### What you need to do
Where the line holding "Task: Click the Abbrechen button" appears, start copying, and continue exactly through the last line of the listing, skipping pictures.

### Available records
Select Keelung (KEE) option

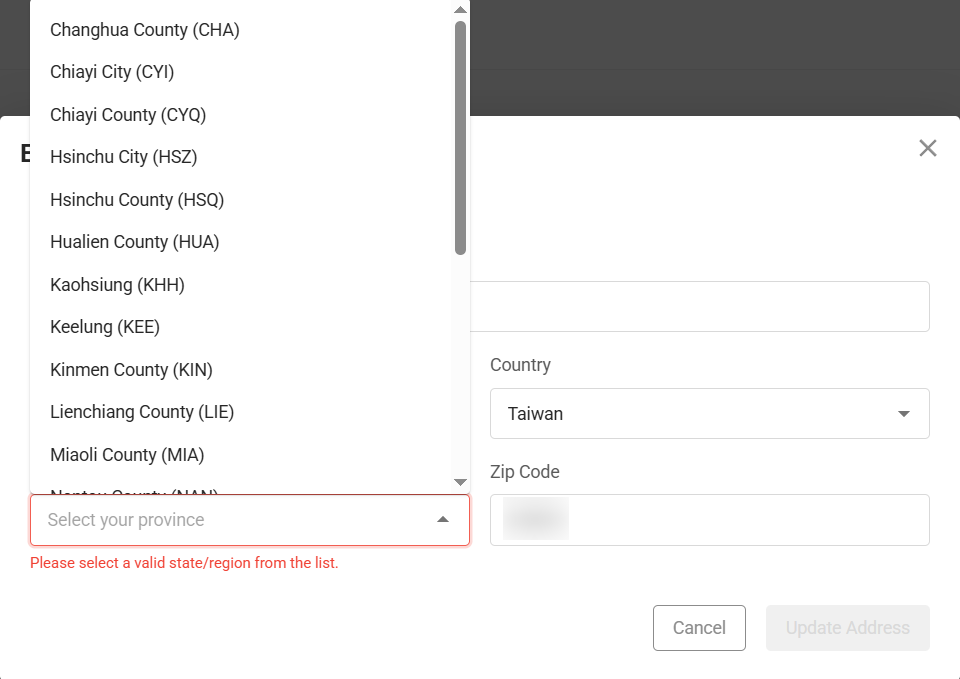pos(105,327)
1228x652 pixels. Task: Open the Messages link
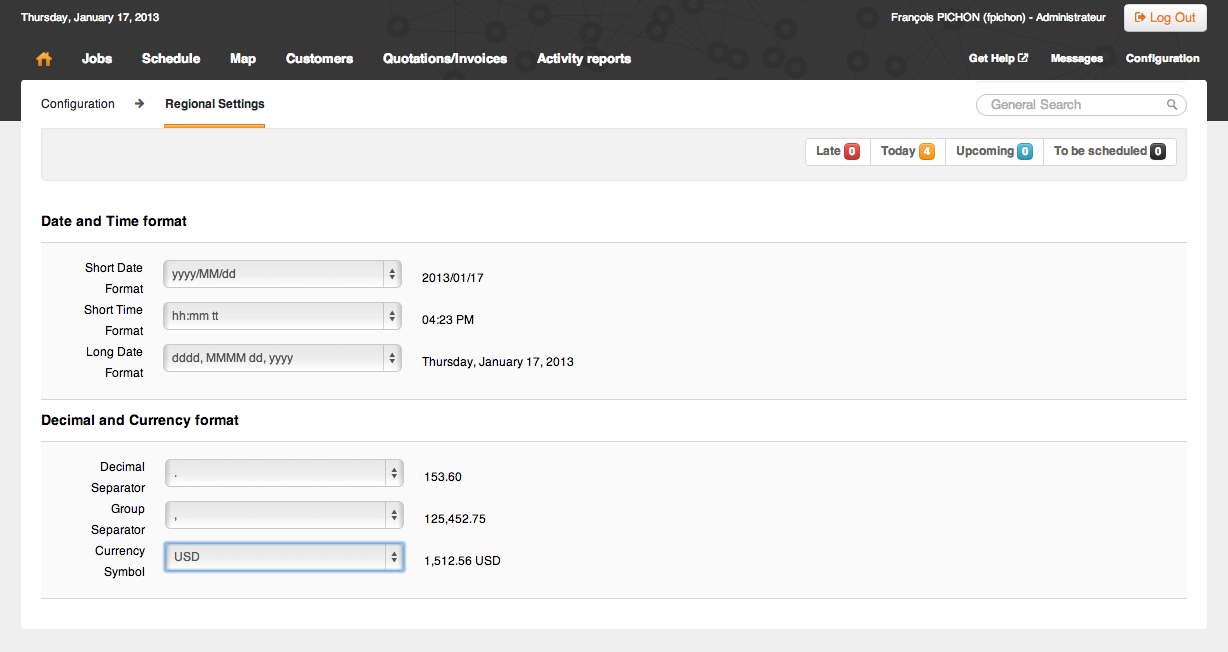coord(1077,59)
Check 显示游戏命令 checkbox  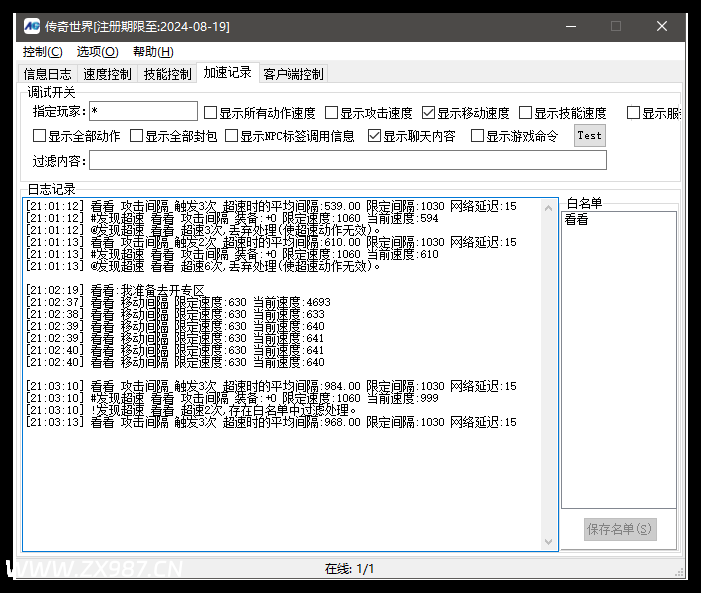coord(477,136)
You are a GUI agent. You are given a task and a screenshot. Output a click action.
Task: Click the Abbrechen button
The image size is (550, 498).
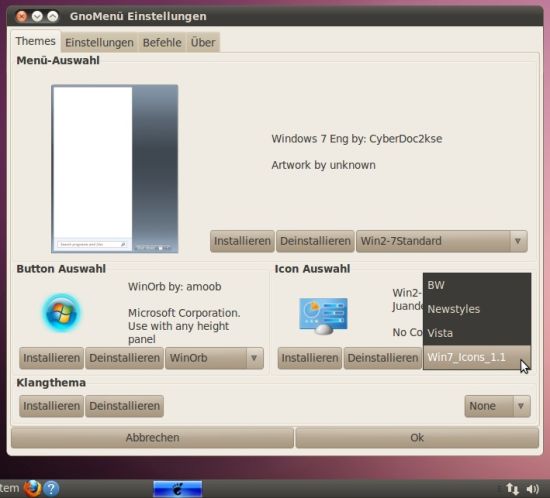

### Exercise result
Task: Click the Abbrechen button
The image size is (550, 498).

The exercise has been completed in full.